Studies of postwar immigration reveal much about the causes and consequences of population movement for European societies, economies, and polities, and poignantly describe the often arduous life of the immigrants themselves. All but absent from this substantial body of research, however, is a concern with everyday European responses to immigrants. A similar lacuna prevails in many studies of race in the United States, and for similar reasons. From the late 1960s, the shift in focus from the “prejudice” of individual whites to the broader framework of “institutional” or “structural” racism generated powerful insights into the nature of inequality at the same time as, in important ways, it dismissed the questions of white racism, ambivalence, and anti-racism (Miles 1989: 50–6). Thus critical, often Marxian, analyses of race tend to attribute racism to systems, and ultimately to the elites who are thought to benefit from a divided workforce, and to overlook the actions of white workers in shaping their racial identity and protecting their own privileges. As a result, too many concerned scholars on both sides of the Atlantic take for granted how whites think about and act with regard to race and immigration, how they give or do not give political expression to notions of difference and similarity, and how class, culture, and gender shape views and practices. This oversight has obscured our understanding of the role of power, ideology, and everyday experience in contemporary societies.

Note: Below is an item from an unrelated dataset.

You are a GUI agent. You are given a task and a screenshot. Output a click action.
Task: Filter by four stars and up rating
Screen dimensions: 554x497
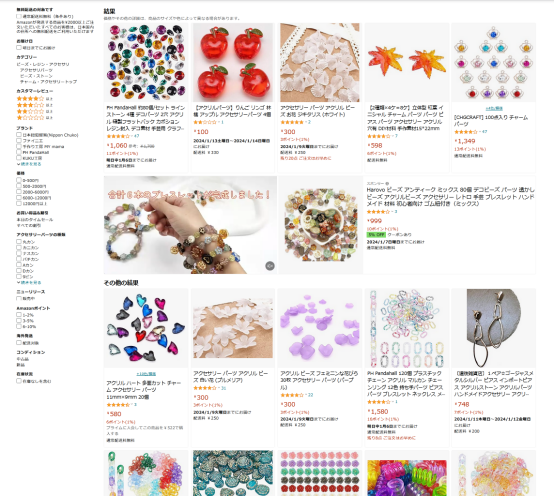click(x=35, y=99)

Italy, long a country of emigration, has become a country of immigration in the past two decades with the arrival of nearly one million Africans, Asians, and others. This transformation has surprised politicians and citizens, who had come to regard emigration as part of Italian life. This change is particularly striking in the southern region of Sicily. For most of the last 100 years, oppression and poverty have generated waves of emigration from Sicily, first overseas and later, in the postwar period, to the Italian north and to western Europe. For much of this century, one out of every eight Italian emigrants was a Sicilian; and in the decade 1951–61 alone nearly 400,000 Sicilians left home (Renda 1989: 122–3; 18). From Brooklyn to Toronto, from Milan to Frankfurt, Sicilians have built bridges, dug tunnels, and constructed office buildings; and, as even the casual tourist knows, they have brought their shops, bakeries, and restaurants to far-flung Little Italies.
The 1970s witnessed a profound change in migratory patterns as many Sicilians returned and newcomers arrived. Among the first to arrive were Tunisians, who toiled in the fields, vineyards, and fisheries. Cape Verdian, Mauritian, and Filipino women served as domestics in homes of the urban rich. In the course of the 1980s some two dozen other nationalities, mostly from Africa and Asia, joined them, swelling the ranks of immigrants to about 15,000 in Palermo alone (Giornale di Sicilia, 6 September 1990).